▸ Written task
Reproduce every line of the rows below verbatim, omitting the pictures.

▸ Provided material
══════
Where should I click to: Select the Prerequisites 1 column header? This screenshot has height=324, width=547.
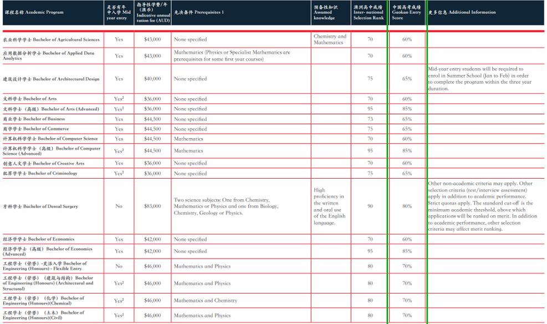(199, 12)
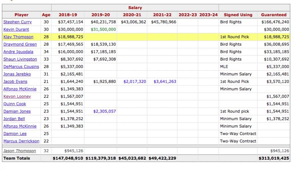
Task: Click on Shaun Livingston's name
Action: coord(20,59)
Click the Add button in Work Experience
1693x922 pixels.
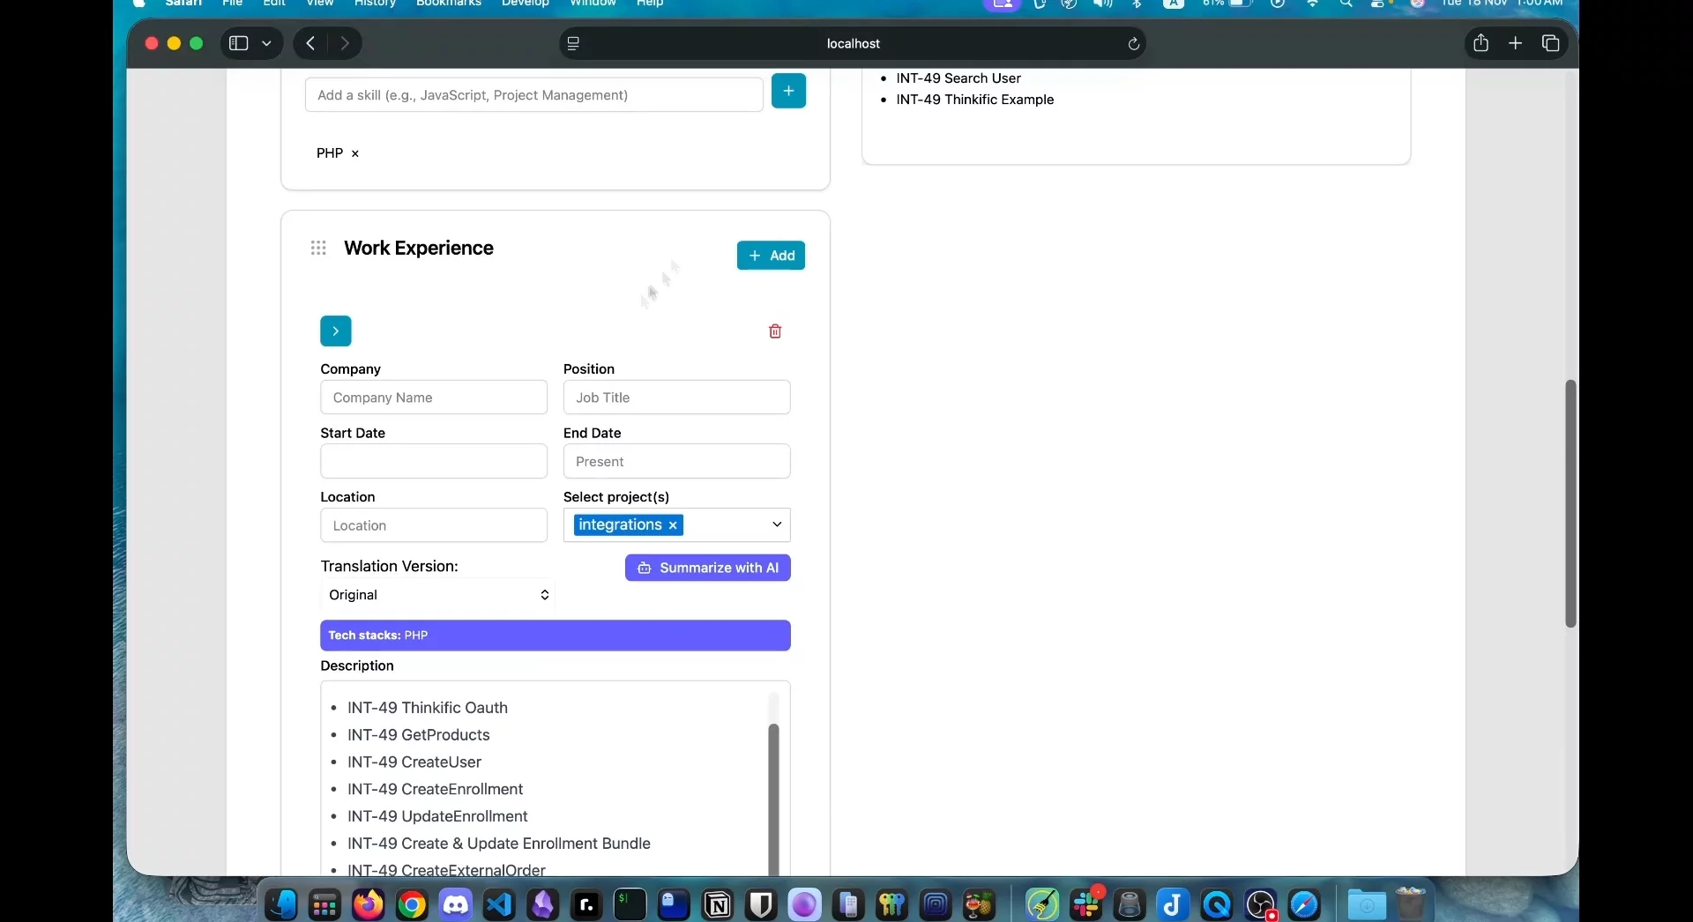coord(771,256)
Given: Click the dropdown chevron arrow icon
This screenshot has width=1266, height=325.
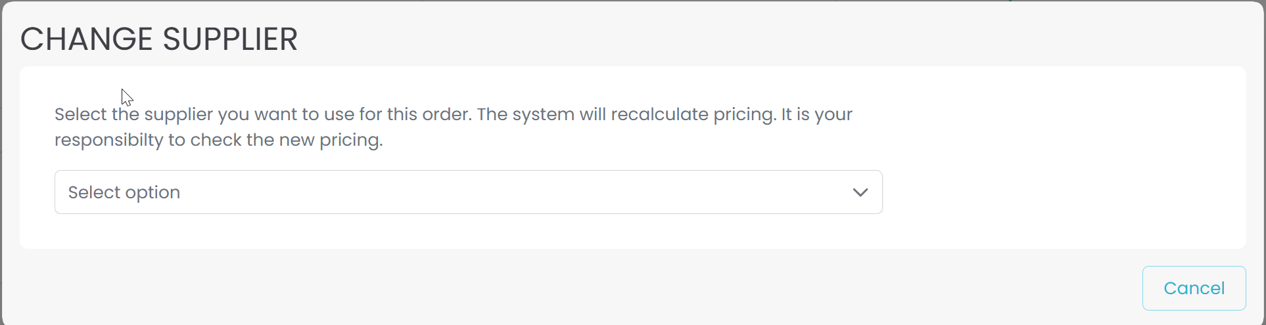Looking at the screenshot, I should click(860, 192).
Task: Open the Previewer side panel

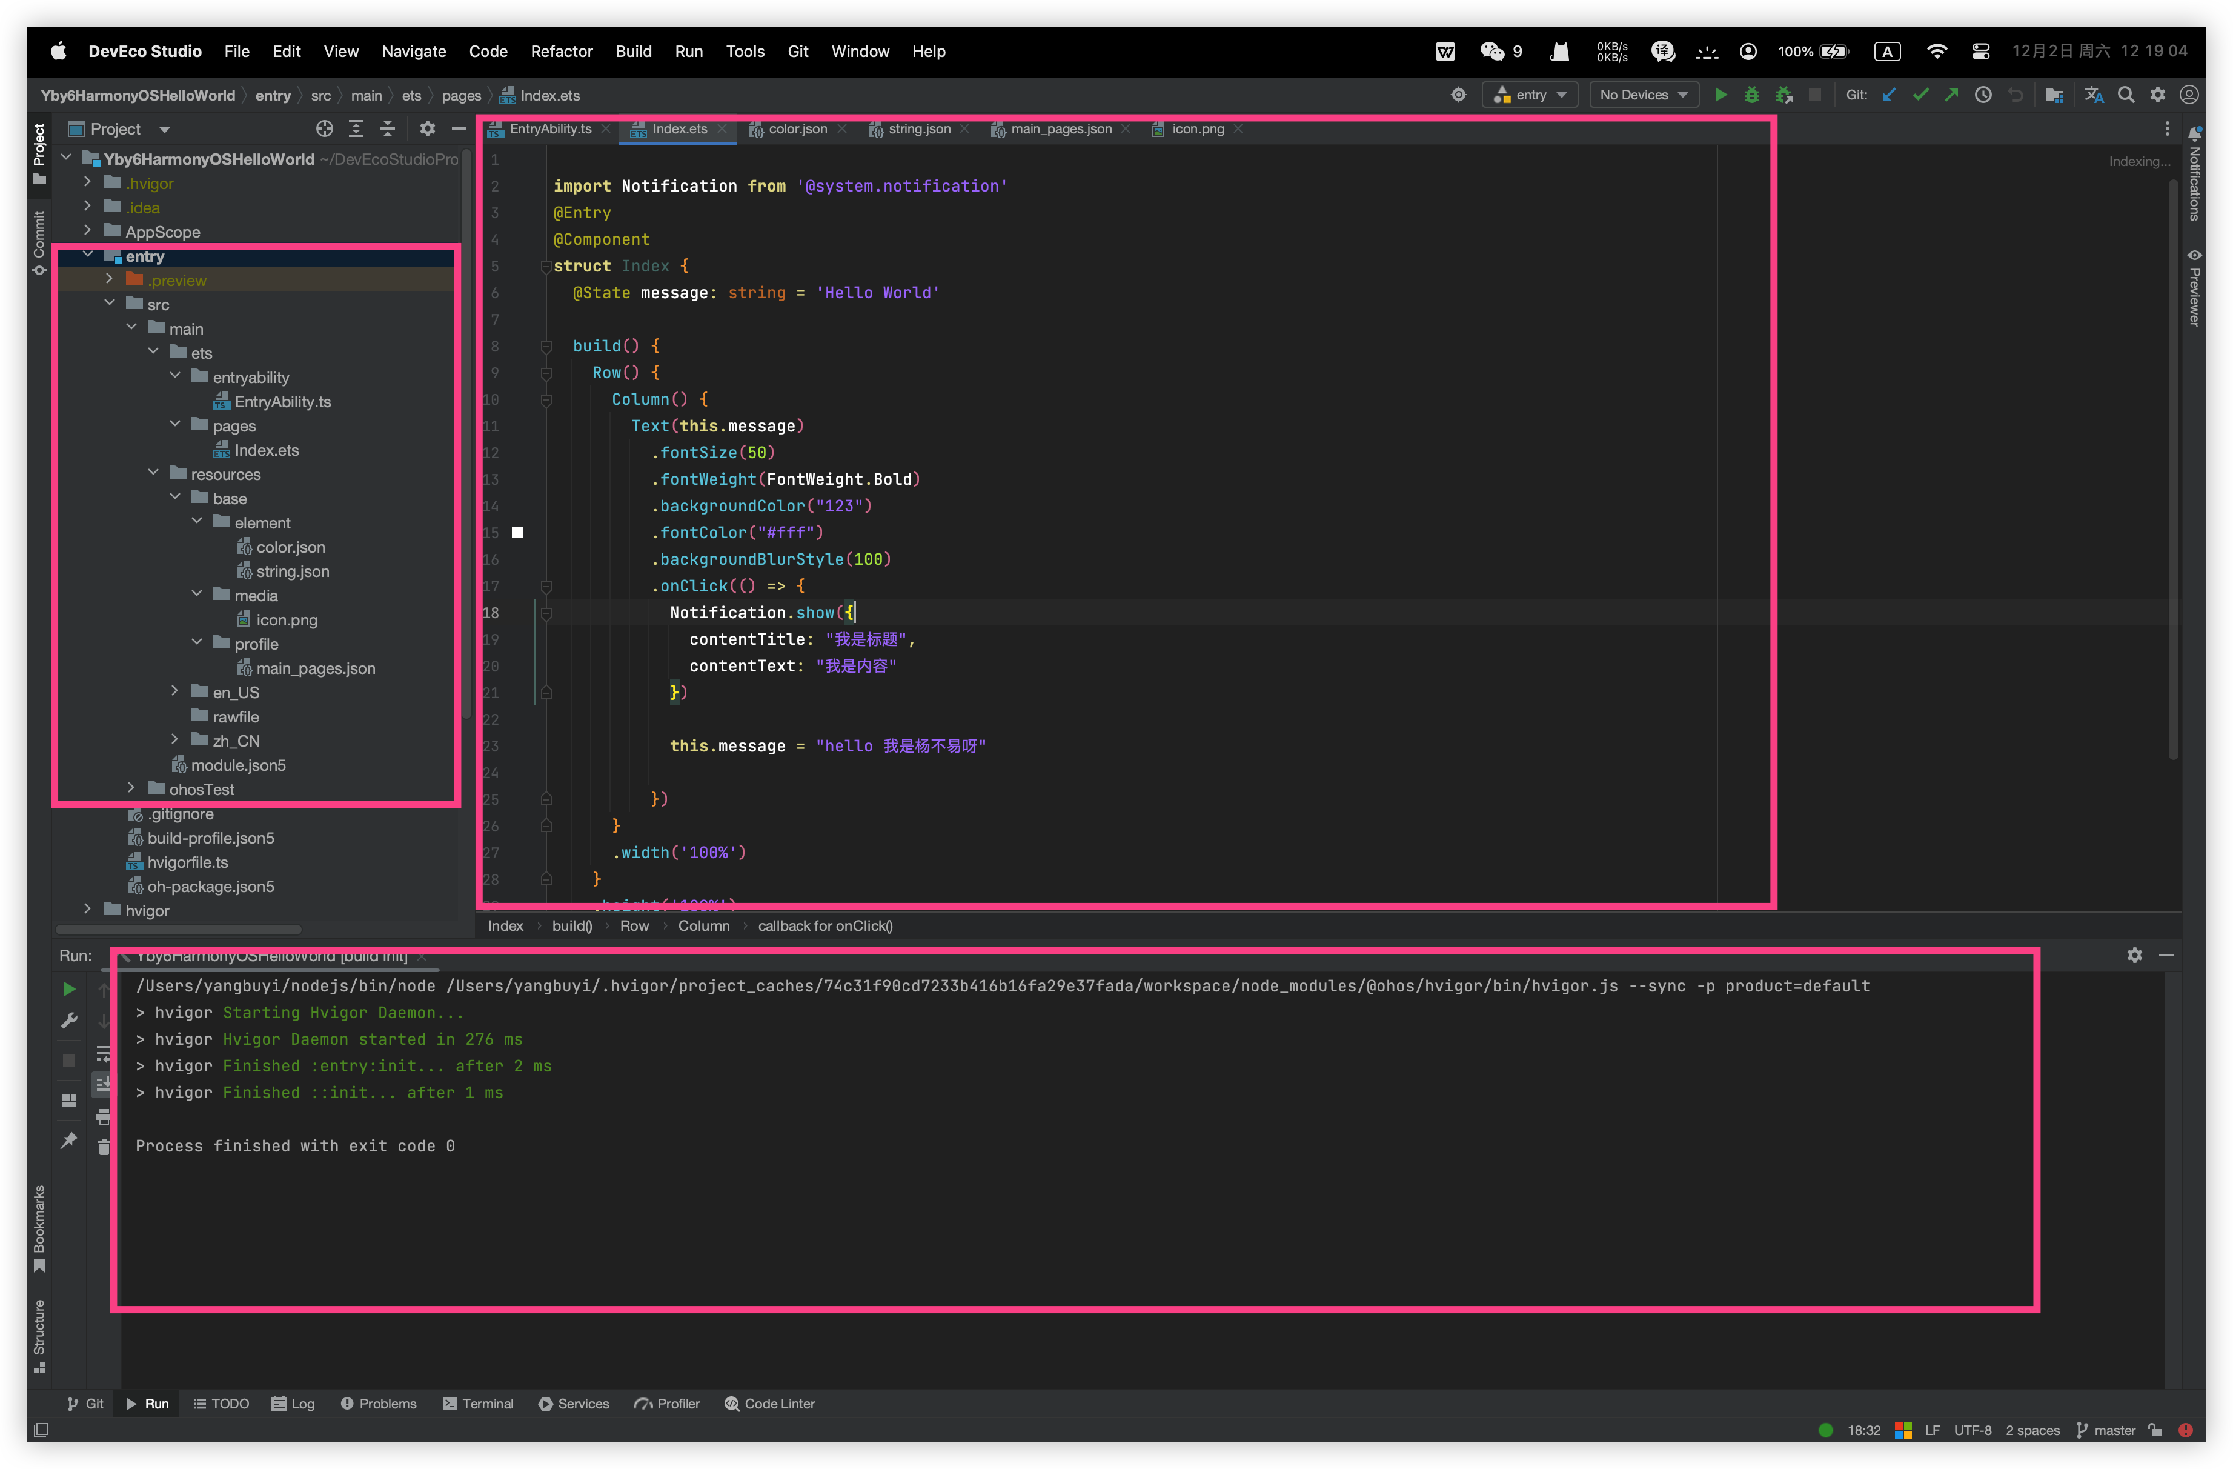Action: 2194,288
══════
▸ Task response
Where should I click to: Select the Prerequisites 1 column header? This screenshot has height=324, width=547.
(199, 12)
Task: Click on Shaun Livingston's name
Action: coord(20,59)
Click the Add button in Work Experience
1693x922 pixels.
coord(771,256)
Given: Click the dropdown chevron arrow icon
This screenshot has width=1266, height=325.
Looking at the screenshot, I should click(860, 192).
Task: Open the Previewer side panel

Action: 2194,288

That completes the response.